◆ Document segment
-- START --

What should Adobe do to save AIR?

ASNext was supposed to solve once and for all AS3 VM performance problems.
ASNext is now canceled, but the problem remains.

Why and how slow is AS3?

We know AS3′s VM and JIT aren’t very efficient in general, partly because the language is fairly rich and dynamic; and even if the VM was awesome, all maths are computed with double numeric types which are known to be massively slower than floats.

However compared to other scripting languages, we shouldn’t complain that it’s slow – AS3 AOT-ed on iOS is definitely much faster than interpreted LUA for instance, so why is that such a problem in AIR and not in Corona/MOAI/Gideros?

The problem is Stage3D

And more precisely, the problem is Stage3D being a very low-level API.

A low-level API offers a lot of freedom, and you have to give credit to Adobe for creating an efficient abstraction of DirectX, OpenGL and OpenGL ES.

However, this freedom imposes a much bigger pressure on the scripting side – and that’s where AS3 falls short, mostly because it requires a lot of numeric computations.

Competitive analysis

Let’s look at Haxe NME – the Haxe language is close to AS3, cross-compiled to C++, using doubles for maths like AS3, so the resulting executable shouldn’t be meaningfully faster than AS3 AOT on iOS.

However 2D benchmarks tell a different story: CPU usage is a lot lower and framerate (generally) a lot higher for identical scenes.

The difference? It’s the API!

The closest API to Stage3D in NME is drawTriangles. As with Stage3D you must provide the complete geometry; it’s GPU accelerated, flexible, but it’s far from being the fastest option.

NME’s secret is that instead of having to do all the computations in Haxe, you can use:

  • a Tilesheet object holding rectangles definitions (ie. UVs,size,pivot) for a Spritesheet,
  • and the drawTiles method wich only requires a list of (x,y,rect_id,scale,rotation) or (x,y,rect_id,2x2_matrix).
  • These datas are passed to the runtime which does all the computations using optimized C++ maths.

The result: no double bottleneck.

Conclusion: we want drawTiles in AS3

In addition to IndexBuffer3D + VertexBuffer3D, I’m calling Adobe for the addition of a Tilesheet + TileBuffer3D which would expose a similar API to generate geometry more efficiently.

And although the quads are generated in 2D, it still goes through vertex shaders so there’s no reason it should be limited to flat 2D rendering, but anything that needs to animate quads or triangles (“mmmh, particles!”).

Come on Adobe, how hard could it be to implement?

PS: do you see other easy API additions that could help?

  1. makc says:

    Wow, I random feature request to save AIR… dramatic.

  2. Philippe says:

    Ha! Makc, you’ve got to make a dramatic title nowadays to get some pageviews :P

  3. makc says:

    I actually thought the post will be about pricing model you were discussing on CAB.

  4. Shawn says:

    Great post Philippe, I’ve just finished a new benchmark in Starling, and true to your point, I’m completely CPU limited.

    My benchmark maxes out, with GPU-Z reporting only 30% usage. Chrome only seems to use a single core.

    On iPhone 4, I can onlty get 50 instances going (300 sprites). It’s also not even scraping the surface of the GPU, and completely CPU limited.

  5. Horsetopus says:

    Performances are a huge issue, yes.

-- END --

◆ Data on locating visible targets
-- START --

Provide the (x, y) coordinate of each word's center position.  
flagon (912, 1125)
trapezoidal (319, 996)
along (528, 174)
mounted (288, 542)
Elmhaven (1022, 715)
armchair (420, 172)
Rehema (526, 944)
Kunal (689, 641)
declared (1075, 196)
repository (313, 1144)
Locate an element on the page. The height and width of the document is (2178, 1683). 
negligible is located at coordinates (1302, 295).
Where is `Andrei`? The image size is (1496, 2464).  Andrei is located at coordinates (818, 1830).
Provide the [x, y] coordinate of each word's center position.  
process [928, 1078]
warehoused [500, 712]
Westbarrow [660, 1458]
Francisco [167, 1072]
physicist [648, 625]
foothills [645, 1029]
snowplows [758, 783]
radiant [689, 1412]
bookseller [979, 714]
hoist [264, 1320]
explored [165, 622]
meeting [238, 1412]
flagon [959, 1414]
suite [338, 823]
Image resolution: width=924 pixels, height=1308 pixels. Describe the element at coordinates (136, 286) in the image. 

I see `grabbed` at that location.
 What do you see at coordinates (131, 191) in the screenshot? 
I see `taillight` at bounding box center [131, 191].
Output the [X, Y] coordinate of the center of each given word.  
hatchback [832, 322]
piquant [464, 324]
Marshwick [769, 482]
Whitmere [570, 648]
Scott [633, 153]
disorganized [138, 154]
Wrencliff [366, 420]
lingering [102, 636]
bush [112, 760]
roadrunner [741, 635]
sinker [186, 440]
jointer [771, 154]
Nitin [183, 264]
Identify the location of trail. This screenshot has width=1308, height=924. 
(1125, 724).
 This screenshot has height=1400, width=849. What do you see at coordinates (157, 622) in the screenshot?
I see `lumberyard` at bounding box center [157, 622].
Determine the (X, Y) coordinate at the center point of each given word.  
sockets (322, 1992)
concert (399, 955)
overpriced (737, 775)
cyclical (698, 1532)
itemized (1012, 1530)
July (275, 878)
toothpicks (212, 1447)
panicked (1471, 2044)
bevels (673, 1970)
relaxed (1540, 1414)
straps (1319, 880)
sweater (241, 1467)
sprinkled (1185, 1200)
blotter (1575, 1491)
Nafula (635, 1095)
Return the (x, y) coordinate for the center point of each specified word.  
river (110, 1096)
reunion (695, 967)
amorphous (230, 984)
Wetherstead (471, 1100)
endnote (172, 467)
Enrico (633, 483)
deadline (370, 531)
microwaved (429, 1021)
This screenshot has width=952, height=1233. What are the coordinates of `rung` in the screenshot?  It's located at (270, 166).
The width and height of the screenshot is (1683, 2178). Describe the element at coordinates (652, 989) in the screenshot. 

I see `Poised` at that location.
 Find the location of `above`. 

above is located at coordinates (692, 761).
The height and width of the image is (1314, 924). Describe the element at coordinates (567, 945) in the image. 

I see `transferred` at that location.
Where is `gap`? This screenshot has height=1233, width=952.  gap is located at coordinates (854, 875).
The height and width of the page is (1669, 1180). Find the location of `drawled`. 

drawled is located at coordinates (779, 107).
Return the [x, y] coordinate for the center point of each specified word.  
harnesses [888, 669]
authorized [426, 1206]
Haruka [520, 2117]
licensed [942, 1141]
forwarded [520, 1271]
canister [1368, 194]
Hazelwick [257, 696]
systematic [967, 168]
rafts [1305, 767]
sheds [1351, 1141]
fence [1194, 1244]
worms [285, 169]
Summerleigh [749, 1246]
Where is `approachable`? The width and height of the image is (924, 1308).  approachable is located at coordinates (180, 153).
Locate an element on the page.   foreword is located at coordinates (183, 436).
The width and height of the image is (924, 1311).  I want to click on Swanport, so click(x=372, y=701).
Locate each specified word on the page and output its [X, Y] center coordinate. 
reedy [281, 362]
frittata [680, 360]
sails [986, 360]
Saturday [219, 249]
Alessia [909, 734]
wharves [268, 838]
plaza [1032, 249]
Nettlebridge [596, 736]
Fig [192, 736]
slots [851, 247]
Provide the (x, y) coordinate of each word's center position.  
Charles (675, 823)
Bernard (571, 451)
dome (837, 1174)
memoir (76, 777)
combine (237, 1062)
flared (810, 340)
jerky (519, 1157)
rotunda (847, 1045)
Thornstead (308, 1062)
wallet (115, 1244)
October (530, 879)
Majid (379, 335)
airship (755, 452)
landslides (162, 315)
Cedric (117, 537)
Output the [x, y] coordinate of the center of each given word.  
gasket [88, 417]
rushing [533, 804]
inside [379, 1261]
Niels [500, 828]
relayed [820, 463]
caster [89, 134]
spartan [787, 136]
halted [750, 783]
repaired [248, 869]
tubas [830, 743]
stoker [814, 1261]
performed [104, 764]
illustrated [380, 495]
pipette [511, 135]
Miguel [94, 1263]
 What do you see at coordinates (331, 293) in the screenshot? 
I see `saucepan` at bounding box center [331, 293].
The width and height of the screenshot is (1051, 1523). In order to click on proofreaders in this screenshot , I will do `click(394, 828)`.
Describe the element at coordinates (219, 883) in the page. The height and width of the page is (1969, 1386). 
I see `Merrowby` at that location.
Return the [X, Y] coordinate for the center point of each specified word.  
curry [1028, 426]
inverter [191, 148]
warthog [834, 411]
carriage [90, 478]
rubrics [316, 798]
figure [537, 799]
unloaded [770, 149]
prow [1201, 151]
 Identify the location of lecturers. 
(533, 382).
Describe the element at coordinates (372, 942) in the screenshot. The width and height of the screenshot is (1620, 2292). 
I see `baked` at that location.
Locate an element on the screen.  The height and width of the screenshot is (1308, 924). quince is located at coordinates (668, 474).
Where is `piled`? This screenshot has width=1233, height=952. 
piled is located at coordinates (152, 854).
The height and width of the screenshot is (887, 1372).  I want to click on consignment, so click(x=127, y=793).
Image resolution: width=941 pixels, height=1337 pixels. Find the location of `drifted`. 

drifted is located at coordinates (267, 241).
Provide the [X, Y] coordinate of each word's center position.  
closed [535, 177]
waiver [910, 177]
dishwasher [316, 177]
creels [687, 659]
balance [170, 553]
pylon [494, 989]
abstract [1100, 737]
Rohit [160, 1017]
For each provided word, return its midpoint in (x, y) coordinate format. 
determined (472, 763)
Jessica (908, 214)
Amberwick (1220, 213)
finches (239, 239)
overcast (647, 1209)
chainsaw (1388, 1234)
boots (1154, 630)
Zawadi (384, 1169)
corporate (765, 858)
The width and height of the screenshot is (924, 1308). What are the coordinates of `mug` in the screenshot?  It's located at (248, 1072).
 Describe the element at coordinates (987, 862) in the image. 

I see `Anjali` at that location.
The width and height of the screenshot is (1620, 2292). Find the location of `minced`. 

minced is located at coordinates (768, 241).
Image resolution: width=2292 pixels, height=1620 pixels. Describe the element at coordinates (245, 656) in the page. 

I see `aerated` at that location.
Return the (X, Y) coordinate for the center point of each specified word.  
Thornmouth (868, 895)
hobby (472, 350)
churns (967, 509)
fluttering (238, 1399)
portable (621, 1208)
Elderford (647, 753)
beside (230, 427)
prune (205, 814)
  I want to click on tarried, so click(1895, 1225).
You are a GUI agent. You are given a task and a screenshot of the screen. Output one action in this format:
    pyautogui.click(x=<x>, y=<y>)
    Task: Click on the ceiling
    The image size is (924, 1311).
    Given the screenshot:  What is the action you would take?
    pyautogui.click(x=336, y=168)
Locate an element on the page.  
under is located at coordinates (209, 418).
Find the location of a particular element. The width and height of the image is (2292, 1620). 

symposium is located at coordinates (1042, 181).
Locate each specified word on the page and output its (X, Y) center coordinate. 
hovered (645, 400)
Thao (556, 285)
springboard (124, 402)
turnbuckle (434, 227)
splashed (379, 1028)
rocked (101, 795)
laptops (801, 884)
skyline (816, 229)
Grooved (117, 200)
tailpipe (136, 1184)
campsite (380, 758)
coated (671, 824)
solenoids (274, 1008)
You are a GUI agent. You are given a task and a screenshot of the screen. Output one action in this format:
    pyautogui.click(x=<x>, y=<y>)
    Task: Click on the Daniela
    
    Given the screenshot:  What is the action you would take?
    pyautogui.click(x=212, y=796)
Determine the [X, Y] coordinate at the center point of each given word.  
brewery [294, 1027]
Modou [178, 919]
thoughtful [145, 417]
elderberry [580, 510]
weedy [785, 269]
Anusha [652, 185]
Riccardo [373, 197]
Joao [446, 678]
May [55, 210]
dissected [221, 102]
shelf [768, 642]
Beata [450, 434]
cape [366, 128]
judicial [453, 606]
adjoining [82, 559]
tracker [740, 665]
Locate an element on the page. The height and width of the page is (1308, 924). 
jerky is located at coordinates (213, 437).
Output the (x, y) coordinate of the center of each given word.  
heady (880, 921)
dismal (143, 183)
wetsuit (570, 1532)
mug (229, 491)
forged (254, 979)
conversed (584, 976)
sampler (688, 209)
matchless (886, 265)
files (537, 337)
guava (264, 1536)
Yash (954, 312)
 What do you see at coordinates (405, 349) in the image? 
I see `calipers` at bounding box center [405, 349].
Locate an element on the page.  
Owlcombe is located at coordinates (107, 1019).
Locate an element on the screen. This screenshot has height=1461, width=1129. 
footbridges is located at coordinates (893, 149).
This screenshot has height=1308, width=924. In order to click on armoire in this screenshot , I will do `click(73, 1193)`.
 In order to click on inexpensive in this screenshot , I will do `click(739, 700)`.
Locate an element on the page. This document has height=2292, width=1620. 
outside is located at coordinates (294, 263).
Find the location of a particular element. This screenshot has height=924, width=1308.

-- END --

◆ Your tasks
**1.** Echo the post on saving AIR word for word, starting at "The difference? It’s" and ending at "(x,y,rect_id,scale,rotation) or (x,y,rect_id,2x2_matrix).".
**2.** Proceed with the post on saving AIR, picking up right after its final sentence.

◆ Written answers
**1.**
The difference? It’s the API!

The closest API to Stage3D in NME is drawTriangles. As with Stage3D you must provide the complete geometry; it’s GPU accelerated, flexible, but it’s far from being the fastest option.

NME’s secret is that instead of having to do all the computations in Haxe, you can use:

  • a Tilesheet object holding rectangles definitions (ie. UVs,size,pivot) for a Spritesheet,
  • and the drawTiles method wich only requires a list of (x,y,rect_id,scale,rotation) or (x,y,rect_id,2x2_matrix).

**2.**
    But I really feel Adobe has made a lot of progress.
    It took some time… some looong time to get things done.
    For a while I kept asking myself why I was still using this technology, I tried to move to pure Android dev, or Haxe NME but I failed ( well, “gave up” is the word ).

    But lately I have made a calendar app of some sort, and I learned a lot thanks to Scout.
    For example I learned that the AS class for Date is a performance hog.
    You would not guess, at first, but imagine the impact on a calendar application…
    I want with a custom Julian date base class and got a great boost.

    And also, even if I started with a classic display List, I made an sliding element I wanted smooth with Starling, using batch quads, and bitmap fonts, and I reached amazing performances.

    I was lacking some functionality, but thanks to ANE I was able to launch some native request for DPI ( Yes, AIR on Android gets the DPI most of the time ), to export to the native Calendar, to launch a service at boot time, to get custom actions on notifications etc etc.

    I also made some test with FD4.7, wich seems much Faster and also will bring ASC2 ( not a breakthrough, but a progress ) and support Native deployment for iOS.
    And soon workers should be available on every platform, right?

    So yes, thank you Philip for making these kind of requests.
    I am not qualified enough to make them myself.
    But I think Flash is on the right way, and my work isn’t an old day long “F**k you Adobe!” anymore.
    Some good people must be at work now and I am sure they will provide performances improvement.

    As far as I am concerned, what Air needs is different:

    1/ It needs to support Linux and Windows metro.
    It needs to support everything, period.
    Every common chipsets too ( did you now ARMv6 isn’t supported, it came as a slap in the face to me ).
    This is the main selling point of the technology in my opinion.
    Everybody working with Flash knows that your selling point when you want to get a job or convince a client is “One development, every platforms”.
    With performances on top of that, Adobe could rule everything.

    2/ Workflow.
    ANE, multi-platforms, AS workers etc etc all of this is wonderful.
    But it is really complicated to get all of that working together.
    My multi-platform project, witch should be in my opinion one project, exportable and sharable easily, turns out to be 2 projects, 4 or 5 Ant scipts to build + a project for each ANE X platforms ( Windows, iOS, Android ).
    I even had to use a Mac ( I hate Macs… can’t say it any other way ) to make my ObjectveC Library (well, this is more Apple’s fault here… I hate Apple… can’t say it any other way ).
    Plus gathering all the assets, giving them the right properties, setting the right compilation constants… all this is a mess, and I can’t imagine getting back to it in a few months for an update.
    They need to figure out a way for things to be much more simple.
    As simple as building an SWF on the Flash IDE.
    This has been for a very long time the other reason for the success of Flash.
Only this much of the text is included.